Reply: I have made the necessary additions to address this concern. In the case of Linear SVM, the regularization parameter (C) was tuned by considering a wide range of logarithmic values and selecting the ones that minimized the error.
For the Logistic Regression (LR) models with L2 regularization, a similar approach was followed, adjusting the regularization factor. In the Random Forest (RF) models, several hyperparameters were considered for tuning, including the number of trees in the foreset (n_estimators), the maximum number of features considered for splitting a node (max_features), the maximum number of levels in each decision tree (max_depth), the minimum number of data points required for splitting a node (min_samples_split), and the minimum number of data points allowed in a leaf node (min_samples_leaf). The best values for n_estimators and max_depth were obtained using a similar method to the one used for finding the best C in SVM. Additionally, a list of values (e.g., [2, 5, 10]) was explored for min_samples_split and min_samples_leaf.

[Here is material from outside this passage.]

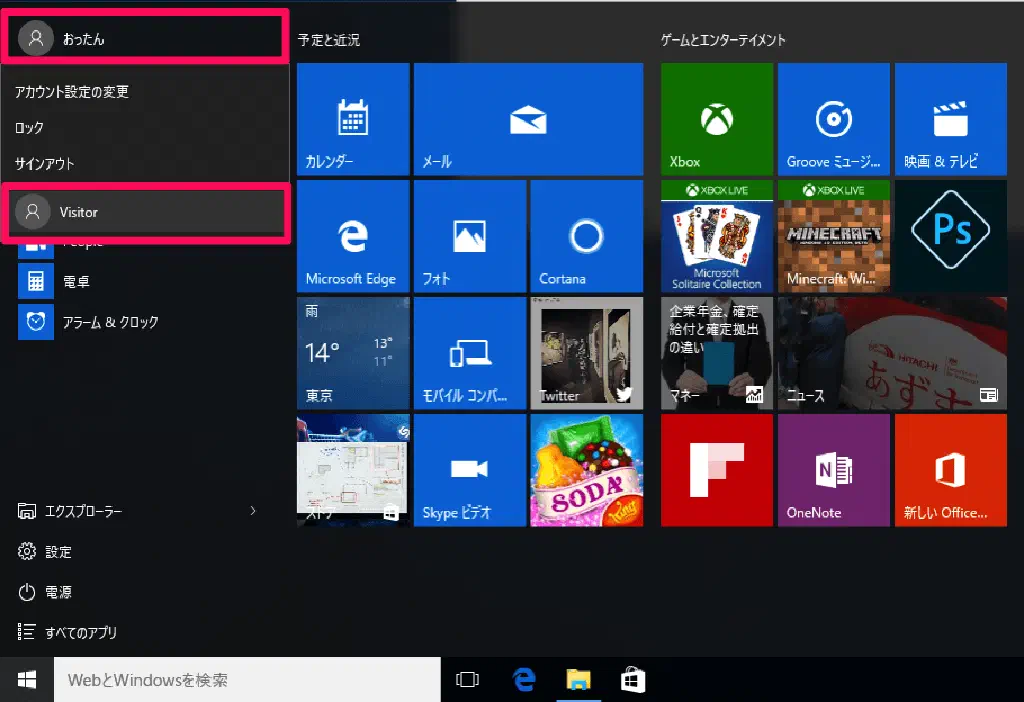Open the OneNote tile

[833, 470]
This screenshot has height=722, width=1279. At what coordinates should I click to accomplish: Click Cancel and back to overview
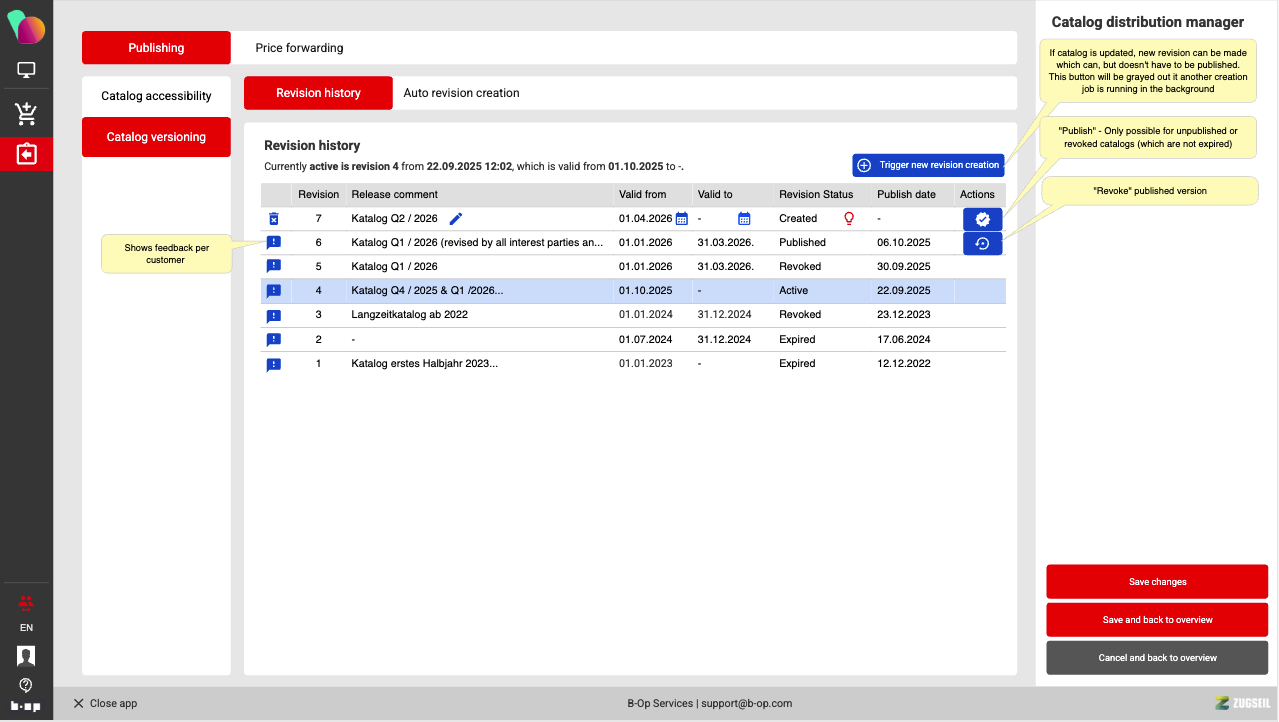click(x=1157, y=658)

In the XGBoost model, hyperparameters such as the learning rate (eta), minimum split loss (gamma), maximum depth (max_depth), and colsample_bytree (a parameter for subsampling columns) were considered and tuned.
To ensure the repeatability of the results, every model was repeated with different train and test set samples.
Q: Also, with such a small data set, I believe the experiment would be particularly sensitive to an unlucky random train/test split. Were the reported result computed by averaging multiple runs? Did you consider a stratified partitioning of the data?
Reply: I have addressed this issue in the paper by incorporating your suggestions. The dataset in our study was randomly split into an 80% training and 20% testing cohort, using a stratified approach to ensure a representative distribution of classes. Additionally, to enhance the reliability of the results, every model was repeated with different train and test set samples, allowing for repeatability and mitigating the impact of an unlucky random split.
Suggested edits:
line 37: "highest"? Compared to what?
Response: The sentence actually started "among all forms of injuries,.." Therefore it is obvious that compared to other injuries. However, "highest" is changed to "high" to avoid confusion
line 338: This paragraph needs to be deleted - it is a reminder to the authors.
Response: deleted, thanks
Round 2
Reviewer 1 Report
The authors have made reasonable edits based on the reviewer's comments.
I recommend publication of this manuscript.
Reviewer 2 Report
I believe that the authors adequately address my earlier concerns.